November 24th, 2010 Posted by Esther Inglis-Arkell

Let me start by saying, “All hail Paul Cornell.”  Between Action Comics and Knight and Squire he is rocking books set on both sides of the pond.  Each book takes an unconventional look at superhero comics.  Knight and Squire looks at a superhero team set in the English country side.  Things are incredibly civil.  The heroes and villains hang out together at a bar protected by a kind of truce magic, and both sides enjoy it.  Everyone in town knows who Knight and Squire are, but no one says anything because that would be rude.  It’s a relaxed look at an adventuring team. 

Action Comics, which chronicle’s Lex Luthor’s quest to get the black lantern ring, is definitely not relaxed.  It follows the most brilliant, driven man in the world, and that man has a chip on his shoulder.  It’s a great read because Lex Luthor achieves real grandeur in his quest.  His intelligence shines through, as does his moral code, which is a very primitive and appealing one; he has to be in control, and he won’t ever stop fighting to get control.  He won’t back down.  While it’s clear he’s not actually a good person, he has a greatness that lets you understand why people would follow him.

I just wish he’d stop killing people.

But he won’t, because he’s Lex Luthor.

Don’t get me wrong, I think that the character could be spun so enough that there is a comics series about how he’s just trying to do good and the conflict with Superman is a grudge match fueled by unfortunate misunderstandings.  It’s just that stringing those misunderstandings together will result in making this character – the embodiment of strength of will – look ineffectual, and Superman – the embodiment of kindness – look petty.
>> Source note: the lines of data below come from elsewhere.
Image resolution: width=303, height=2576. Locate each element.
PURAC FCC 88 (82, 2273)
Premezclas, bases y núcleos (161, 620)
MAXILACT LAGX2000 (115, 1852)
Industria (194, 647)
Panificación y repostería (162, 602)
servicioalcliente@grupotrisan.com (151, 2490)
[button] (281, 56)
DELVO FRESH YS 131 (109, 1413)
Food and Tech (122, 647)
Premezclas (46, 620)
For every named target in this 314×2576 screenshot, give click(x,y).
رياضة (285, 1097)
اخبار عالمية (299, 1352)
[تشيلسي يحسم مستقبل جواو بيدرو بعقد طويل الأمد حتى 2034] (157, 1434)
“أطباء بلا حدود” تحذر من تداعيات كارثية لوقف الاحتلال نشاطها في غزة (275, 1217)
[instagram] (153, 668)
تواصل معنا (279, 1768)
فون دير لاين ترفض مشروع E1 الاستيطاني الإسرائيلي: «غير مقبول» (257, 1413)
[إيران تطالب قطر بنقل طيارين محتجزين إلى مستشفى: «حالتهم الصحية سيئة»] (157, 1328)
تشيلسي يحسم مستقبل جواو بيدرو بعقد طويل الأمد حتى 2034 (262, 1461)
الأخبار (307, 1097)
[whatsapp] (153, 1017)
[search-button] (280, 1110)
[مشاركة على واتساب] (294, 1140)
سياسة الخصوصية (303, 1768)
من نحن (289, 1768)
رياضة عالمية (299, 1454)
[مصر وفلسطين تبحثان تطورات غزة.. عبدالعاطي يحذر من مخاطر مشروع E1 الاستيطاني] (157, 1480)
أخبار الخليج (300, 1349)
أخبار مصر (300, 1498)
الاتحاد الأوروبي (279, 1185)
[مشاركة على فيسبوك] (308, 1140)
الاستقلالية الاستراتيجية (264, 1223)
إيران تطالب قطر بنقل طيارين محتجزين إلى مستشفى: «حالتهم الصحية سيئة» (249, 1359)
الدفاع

I mean, I’ll still buy it.  For crying out loud, I’m still checking out Green Arrow solicits trying to see some sign that they’ll bring Conner and Mia and Dinah and even Lian and Roy back.  I buy comics long after they make me miserable.  Pretty much every fan does.  It’s just that sometimes we’re the cause of our own misery.

Deadpool started small and climbed up to multiple titles per month.  People noticed a quality drop and didn’t like it.  So Marvel started a poll to cut a Deadpool title and people didn’t like that either.

Batman was the lone vigilante in the night.  Unwavering and infallible, he was a solitary soldier.  But people liked that solitary soldier, and so he was put on team, in charge of teams, as an adversary or backer to teams.  His world was crowded with followers and sidekicks and lovers and old friends, because people wanted to see more of him.  And through it all, the writers struggled for that same, solitary, infallible persona.  Eventually it got ridiculous, and it’s a good thing that Grant Morrison is ushering a Batman who embraces the group dynamic, because that “I am the night” thing wasn’t cutting it any more.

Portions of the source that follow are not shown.